What can we ask for? How can we pray?

Do you know what Romans 8 is saying? Romans 8 announces the good news that we need not always figure out exactly how to pray. Of course we need to think about what to pray for, but when we can't, we need not despair. We need only groan, and he hears.

It was always amazing to me how my wife understood the cries of our children. She learned to distinguish a cry for food from a cry for attention. She even seemed to know the difference between an earache cry and a stomachache cry. To me, the sounds were identical; but a mother instinctively discerns the meaning of her child's nonverbal groan. And it was their cry, the very helplessness of our children that gave her such compassionate intensity.

But beloved, I want to tell you something. The Spirit of God has resources of sensitivity beyond even the wisest mother. Paul tells of a Spirit who dwells within us, who detects needs we cannot even articulate, and expresses them in a language we cannot comprehend. When we do not know what to pray, he fills in the blanks! And it is in our very helplessness God delights in compassion, because our weakness gives opportunity for his strength.

That's why Paul can say that not only is God not deaf to our groans, but that God in fact can hear groans faster than we can voice them. He says: "If God is for us, who can be against us? For I am convinced that neither death nor life, neither angels nor demons, neither the present nor the future, nor any powers, neither height nor depth, nor anything else in all creation, will be able to separate us from the love of God that is in Christ Jesus our Lord."
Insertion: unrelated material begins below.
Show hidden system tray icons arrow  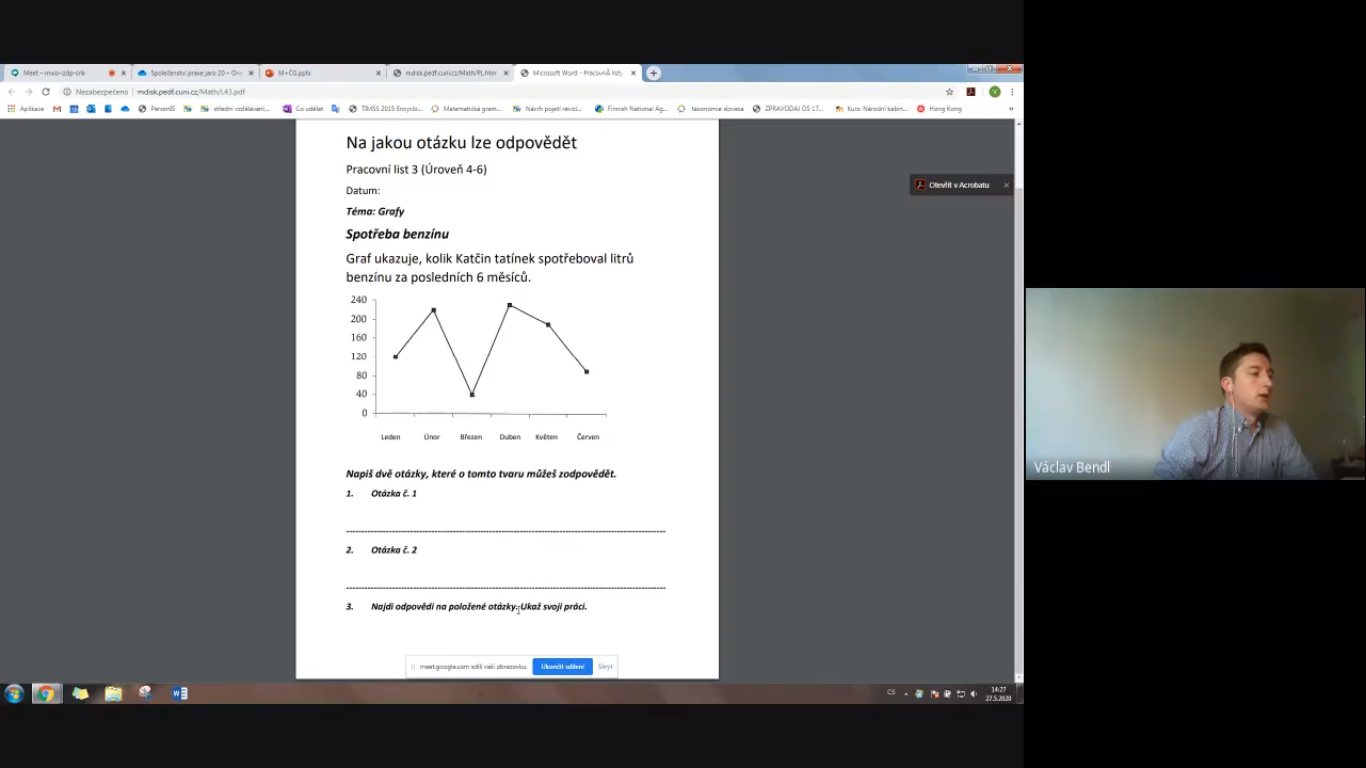[906, 693]
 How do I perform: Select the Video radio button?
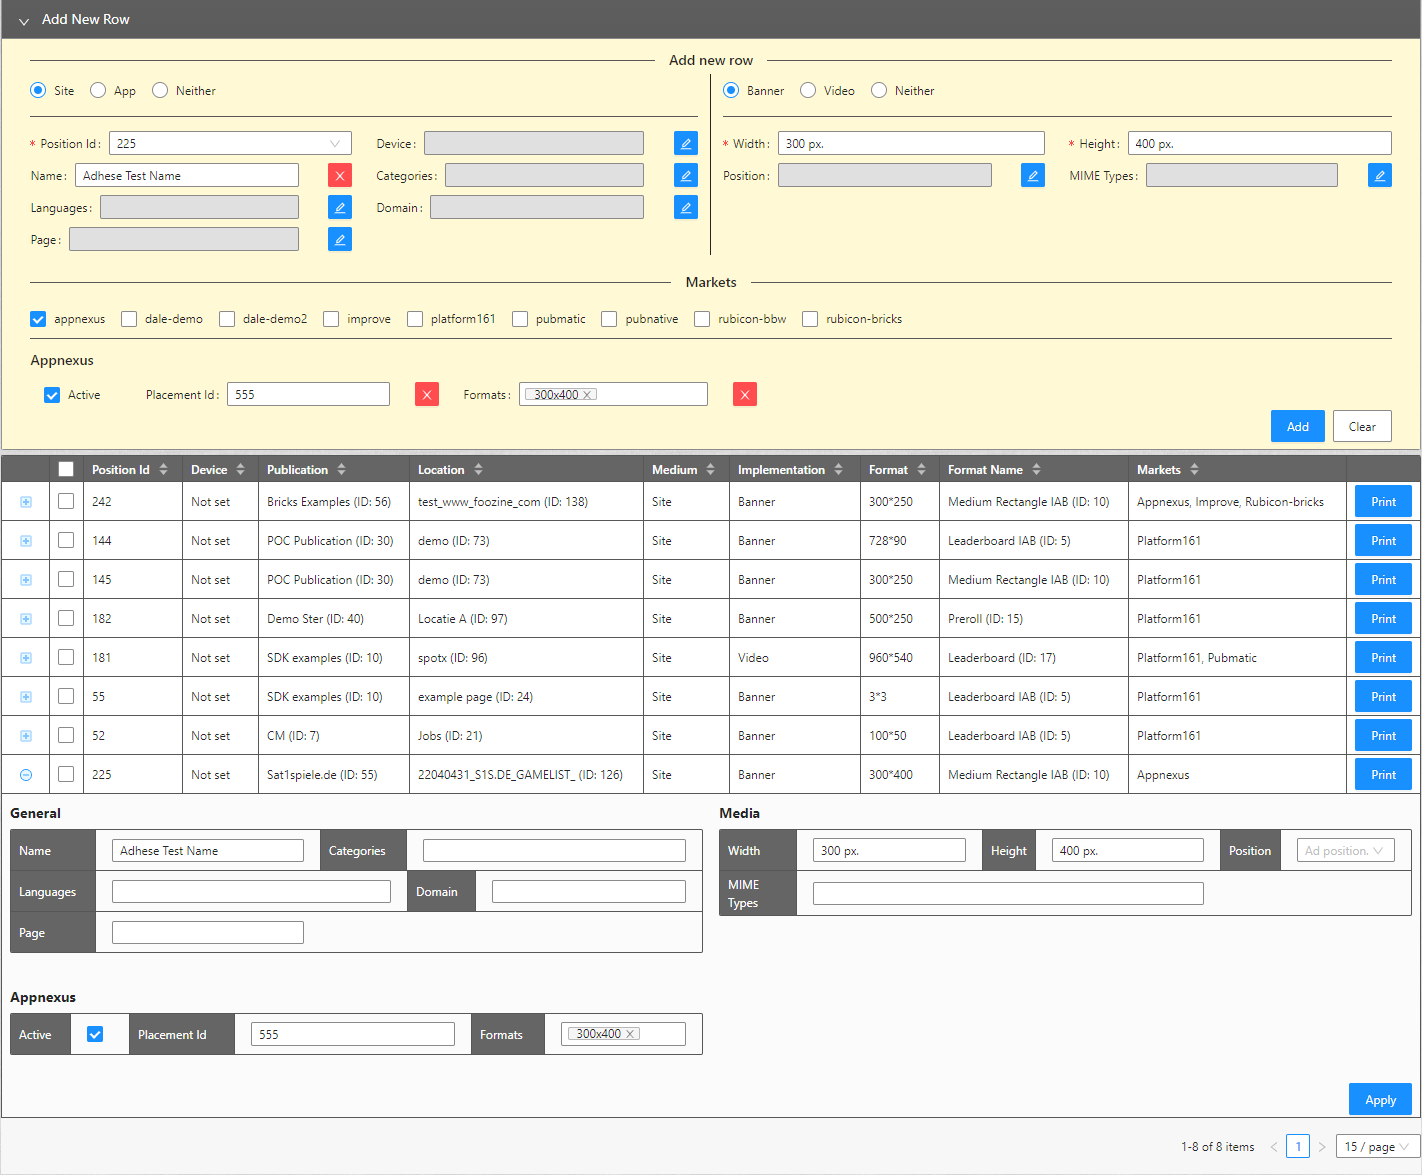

I hope you have seen something of how God responds to our pain. The Bible gives us, if you will, a progression of intimacy in God's involvement with His creation.

The Old Testament tells us of a God "above," a Father who, though transcendent, is not unfeeling or distant, but who attends to our tiny human needs. The Gospels tell of a further step, of God "with" us, who became one of us. A God who took on ears. And the Epistles tell of the God "within" us, an invisible Spirit who gives expression to our wordless pain. The same God manifesting Himself in our history!

And because of that ever present God, I was able to look into the eyes of two grieving parents, standing at the open casket of their precious little boy and say: "Someone heard Timmy's cries for help. Someone heard his unspoken groans. God was there all along. And by his grace, God found a way to articulate the unspoken groans that rose from deep in Timmy's heart, into prayers. Prayers that were answered by his comforting presence."

For those here today whose pain is so great you have little left to say . . . take hope! One day there will be no need for groans at all. For one day our groans will be transformed into expressions of eternal joy and praise to God.

*This sermon is adapted from the ideas and thoughts suggested in chapter 14 of Philip Yancey's book The Jesus I Never Knew (Grand Rapids: Zondervan, 1995).